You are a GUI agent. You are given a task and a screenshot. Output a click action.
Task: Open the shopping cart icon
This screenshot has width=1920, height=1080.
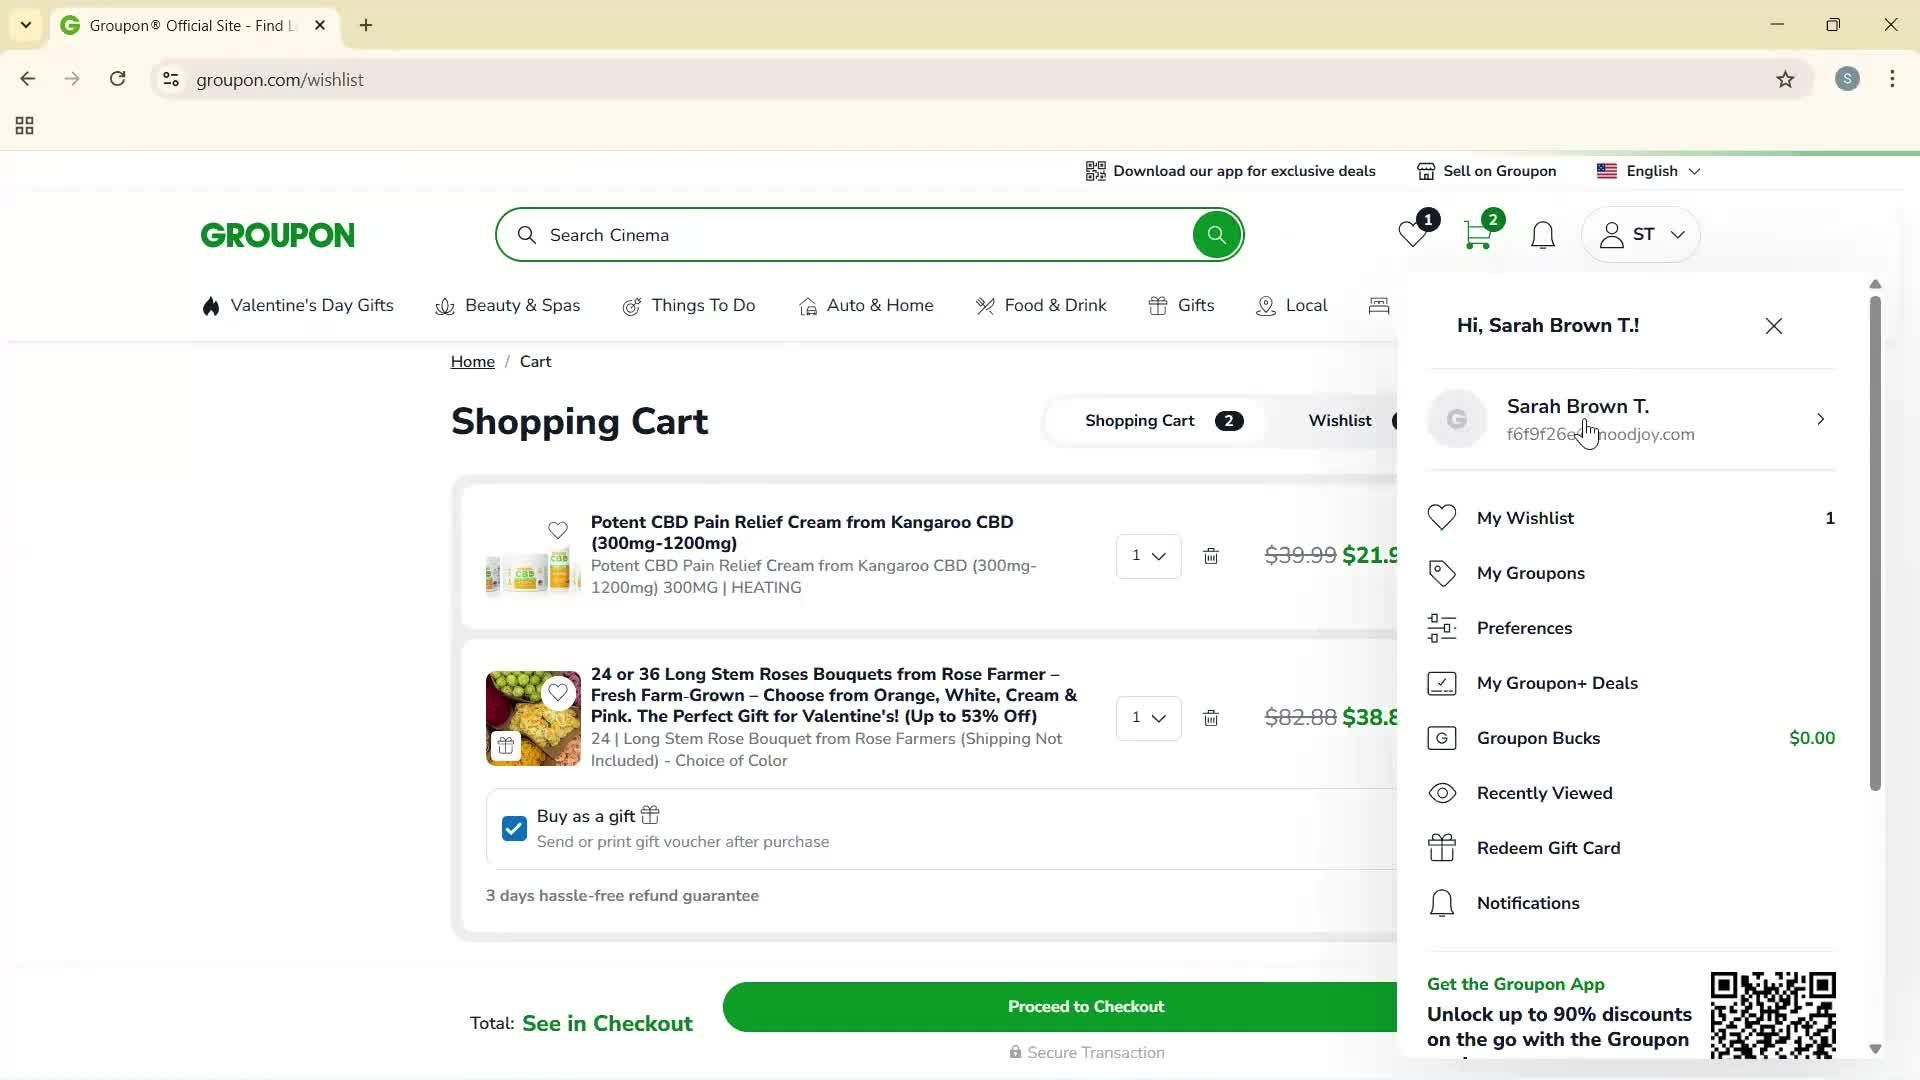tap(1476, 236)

================

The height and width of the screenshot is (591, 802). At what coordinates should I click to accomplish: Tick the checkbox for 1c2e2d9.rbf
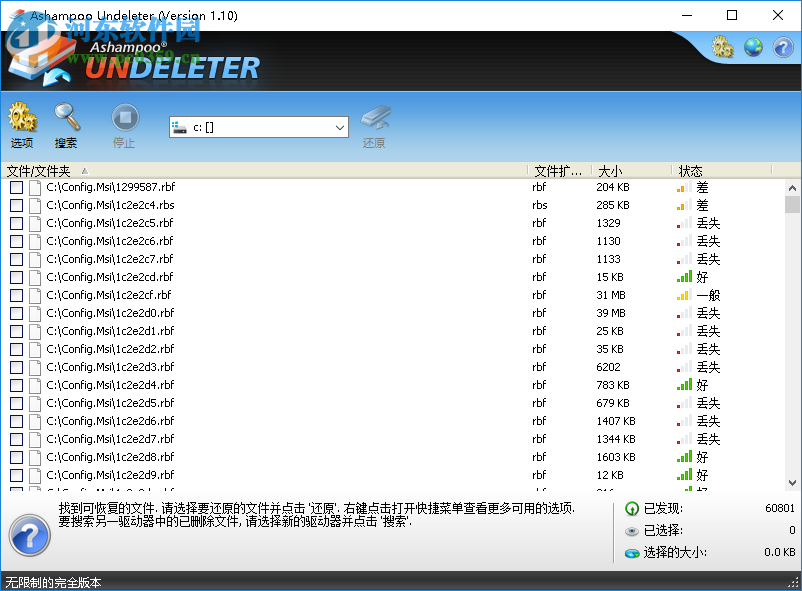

================

• WHAT YOU SHOULD DO
Quote the records from the line containing "You are a GUI" through the line containing "tap(1476, 236)", with both of those lines included, and leave the pictures out of your answer.

• SOLVED EXERCISE
You are a GUI agent. You are given a task and a screenshot. Output a click action.
Task: Open the shopping cart icon
This screenshot has width=1920, height=1080.
tap(1476, 236)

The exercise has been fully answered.